Runtime flags live in rvbbit.alert_control and survive redefinition:

SELECT rvbbit.disable_alert('high_error_rate');             -- stop evaluating
SELECT rvbbit.enable_alert('high_error_rate');
SELECT rvbbit.mute_alert('high_error_rate', interval '1 hour');  -- skip while muted (omit the interval to mute forever)
SELECT rvbbit.unmute_alert('high_error_rate');
SELECT rvbbit.set_alert_cadence('high_error_rate', 'fast');  -- move to the fast tier

SELECT rvbbit.set_alerts_enabled(false);   -- global kill switch (sweep + worker)

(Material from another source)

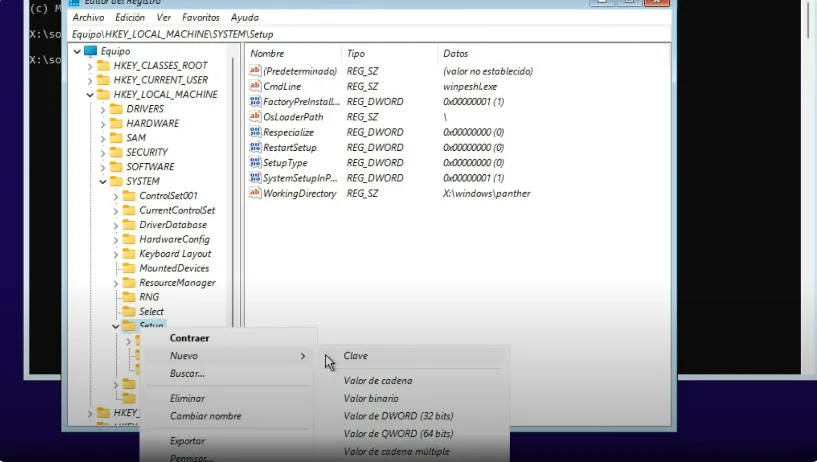Click the Equipo computer icon in tree
The width and height of the screenshot is (817, 462).
[91, 51]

Categorize like metrics and cubes:

SELECT rvbbit.set_category('alert', 'regional_packet_loss', 'Infrastructure', 'Networking');

Inspect#

-- The rule catalog (latest version + control + category) — the UI's read surface.
SELECT name, version, enabled, muted, cadence_tier, category
FROM   rvbbit.alert_catalog
WHERE  name = 'high_error_rate';

-- What is breaching right now?
SELECT rule_name, entity_key, last_status, consecutive, last_fired_at
FROM   rvbbit.alert_state
WHERE  last_status = 'fail';

-- Recent firings (the action log).
SELECT rule_name, entity_key, transition, status, action_output, ts
FROM   rvbbit.alert_events
WHERE  ts > now() - interval '24 hours'
ORDER  BY ts DESC;

-- The action queue. The worker drains status='pending' (oldest first); 'failed'
-- items are kept for inspection, not retried (fire-and-forget in v1).
SELECT rule_name, entity_key, status, attempts, enqueued_at
FROM   rvbbit.alert_queue
WHERE  status IN ('pending', 'failed');

-- Sweep heartbeat — did each tier run, and what did it see?
SELECT tier, started_at, finished_at, rules_evaluated, transitions, enqueued, errors
FROM   rvbbit.alert_sweep_runs
ORDER  BY started_at DESC LIMIT 3;

Tables#

Object Holds
rvbbit.alert_rules Append-only versioned definitions (condition_spec, action_spec, fire_policy, cardinality, fan_out_cap, …).
rvbbit.alert_control One mutable row per rule: enabled, muted_until, cadence_tier.
rvbbit.alert_state Reconciler memory: last_status, score, consecutive, last_fired_at per (rule, entity).
rvbbit.alert_queue Pending actions enqueued by the sweep, drained by the worker.
rvbbit.alert_events The firing log — one row per executed action (with output / error).
rvbbit.alert_sweep_runs Per-sweep heartbeat for observability.
rvbbit.alert_catalog View: alert_rules (latest) ⋈ alert_control ⋈ category.

Notes#

  • per_entity vs aggregateper_entity tracks each entity_key from the condition independently (one fire per region); aggregate collapses to a single alert per rule. fan_out_cap bounds how many transitions a single sweep enqueues.
  • Metric conditions don't re-run the metric — they read the latest verdict already in metric_observations, so they follow the metric's own materialization cadence. Pair an alert with materialize_all_metrics.
  • Fire-and-forget (v1) — actions are executed and logged, but their downstream outcome isn't tracked for auto-remediation yet.
  • Drop it all with rvbbit.delete_alert('name') (every version + control + state + queue + events); returns true if the rule existed.